Postinfective and reactive arthropathies are caused by the body's immune response to infections, such as bacterial or viral illnesses, or other stimuli. The immune system's reaction can lead to inflammation in the joints, even after the initial infection has resolved. The exact mechanism involves immune complex formation and systemic inflammation, though the precise pathways are not fully understood.

Risk Factors

  • History of recent infections, particularly gastrointestinal or genitourinary infections.
  • Pre-existing joint conditions or autoimmune tendencies.
  • Genetic predisposition to inflammatory arthritis.
  • Delayed or inadequate treatment of the initial infection.

Symptoms

  • Joint pain, swelling, and stiffness, often affecting the knees, ankles, or wrists.
  • Systemic symptoms like fever or malaise in some cases.
  • Skin rashes or other extra-articular manifestations may occur.
  • Symptoms typically develop weeks to months after the triggering event.

Diagnosis

Diagnosis involves a clinical evaluation of symptoms, medical history, and exclusion of other joint conditions. Laboratory tests may include blood work to check for inflammation or infection markers. Imaging studies, such as X-rays or MRIs, can help rule out other causes of joint pain. The timing of symptom onset relative to the triggering event is a key diagnostic clue.

Treatment Options

Treatment focuses on managing symptoms and addressing the underlying trigger. Nonsteroidal anti-inflammatory drugs (NSAIDs) are commonly used to reduce pain and inflammation. Physical therapy may help maintain joint function. In severe cases, corticosteroids or disease-modifying antirheumatic drugs (DMARDs) may be prescribed.

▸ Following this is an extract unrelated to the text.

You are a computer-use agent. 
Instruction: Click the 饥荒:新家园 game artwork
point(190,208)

Treating the initial infection, if still present, is also important.

Prognosis and Follow-Up

Most cases of postinfective and reactive arthropathies resolve within a few months with appropriate treatment. However, some individuals may experience recurrent symptoms or chronic joint issues. Regular follow-up with a healthcare provider is recommended to monitor joint function and adjust treatment as needed.

Complications

  • Chronic joint pain or stiffness.
  • Recurrent episodes of arthritis.
  • Potential progression to other inflammatory joint conditions.
  • Reduced mobility or functional impairment in severe cases.

Lifestyle & Prevention

  • Prompt treatment of infections to reduce the risk of reactive arthritis.
  • Maintaining good hygiene to prevent infections.
  • Regular exercise to support joint health and mobility.
  • Avoiding known triggers, such as certain medications or infections, when possible.

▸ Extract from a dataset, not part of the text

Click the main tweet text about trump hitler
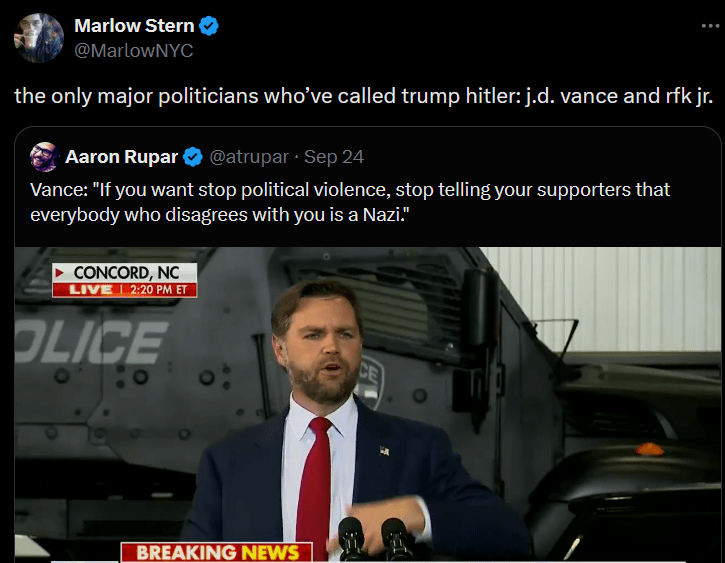 click(363, 96)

When to Seek Professional Help

Seek medical attention if joint pain is severe, persistent, or accompanied by fever, rash, or other systemic symptoms. Early evaluation is important to rule out other serious conditions and initiate appropriate treatment.

Tips for Medical Coders

When coding for postinfective and reactive arthropathies (M02), ensure documentation specifies the underlying trigger (e.g., infection, vaccination) and the timing of symptom onset relative to the event. Include details about joint involvement, symptoms, and any diagnostic tests performed to support the diagnosis. Accurate coding requires clear linkage between the arthropathy and its postinfective or reactive nature.